Departures board at Berlin Tegel Airport

After weeks of discussion between U.S. and European officials, a proposed plan to ban larger electronic devices, including laptops, from passenger cabins of aircraft flying to the United States from Europe seems to be, at a very minimum, on hold.

The ban, which would include iPads and other tablets as well as other personal electronic devices larger than a smartphone, was largely expected to be announced Tuesday in concert with a call between Department of Homeland Security Secretary John Kelly, European Home Affairs Commissioner Dimitris Avramopoulos, and European Transport Commissioner Violeta Bulc.

“No ban,” one European Commission official told reporters. “Both sides have agreed to intensify technical talks and try to find a common solution.”

In a statement, the Department of Homeland Security said that the meeting’s participants agreed “on the need to raise the bar for aviation security globally, including through a range of potential seen and unseen enhancements.”

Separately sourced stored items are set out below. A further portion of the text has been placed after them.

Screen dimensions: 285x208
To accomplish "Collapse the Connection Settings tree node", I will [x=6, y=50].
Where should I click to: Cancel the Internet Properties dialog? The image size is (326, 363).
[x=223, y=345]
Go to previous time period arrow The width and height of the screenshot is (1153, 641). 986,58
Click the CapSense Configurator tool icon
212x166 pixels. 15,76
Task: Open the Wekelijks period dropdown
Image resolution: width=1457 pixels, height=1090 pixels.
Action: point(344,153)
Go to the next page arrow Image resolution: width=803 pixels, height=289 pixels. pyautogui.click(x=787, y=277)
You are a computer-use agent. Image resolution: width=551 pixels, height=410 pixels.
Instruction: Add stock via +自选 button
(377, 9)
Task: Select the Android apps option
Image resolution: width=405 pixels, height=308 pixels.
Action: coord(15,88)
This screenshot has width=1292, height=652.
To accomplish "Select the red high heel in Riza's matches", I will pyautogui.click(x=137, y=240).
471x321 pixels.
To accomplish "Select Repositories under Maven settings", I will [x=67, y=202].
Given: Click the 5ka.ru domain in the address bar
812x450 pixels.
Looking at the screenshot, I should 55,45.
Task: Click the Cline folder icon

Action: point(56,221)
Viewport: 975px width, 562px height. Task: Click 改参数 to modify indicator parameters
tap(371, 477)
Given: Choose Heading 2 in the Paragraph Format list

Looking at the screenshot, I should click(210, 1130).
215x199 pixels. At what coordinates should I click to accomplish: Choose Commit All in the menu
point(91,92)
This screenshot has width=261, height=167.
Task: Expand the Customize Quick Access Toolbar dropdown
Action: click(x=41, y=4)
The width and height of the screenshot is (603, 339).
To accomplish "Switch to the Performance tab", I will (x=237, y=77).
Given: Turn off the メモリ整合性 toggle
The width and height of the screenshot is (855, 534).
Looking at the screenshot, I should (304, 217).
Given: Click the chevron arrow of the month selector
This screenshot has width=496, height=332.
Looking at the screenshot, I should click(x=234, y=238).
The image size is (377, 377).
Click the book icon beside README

The DHS left the door open, however, to a future ban.

“Secretary Kelly affirmed he will implement any and all measures necessary to secure commercial aircraft flying to the United States – including prohibiting large electronic devices from the passenger cabin – if the intelligence and threat level warrant it,” the agency said in a statement, adding that, “while a much-discussed expansion of the ban on large electronic devices in the cabin on flights to the United States was not announced today, the Secretary made it clear that the an expansion is still on the table.”

The ban would allow larger electronic devices to be stowed in the cargo hold, which many experts have pointed out would be dangerous because lithium batteries can and have ignited in flight and, were this to occur in the hold, the fire could not be extinguished by cabin crew.

In March of this year, the United States and the United Kingdom separately banned larger personal electronic devices in the cabin on flights from a number of Muslim-majority nations. The ban came about because of intelligence reports that cited the possibility of terrorists’ ability to hide bombs in such devices.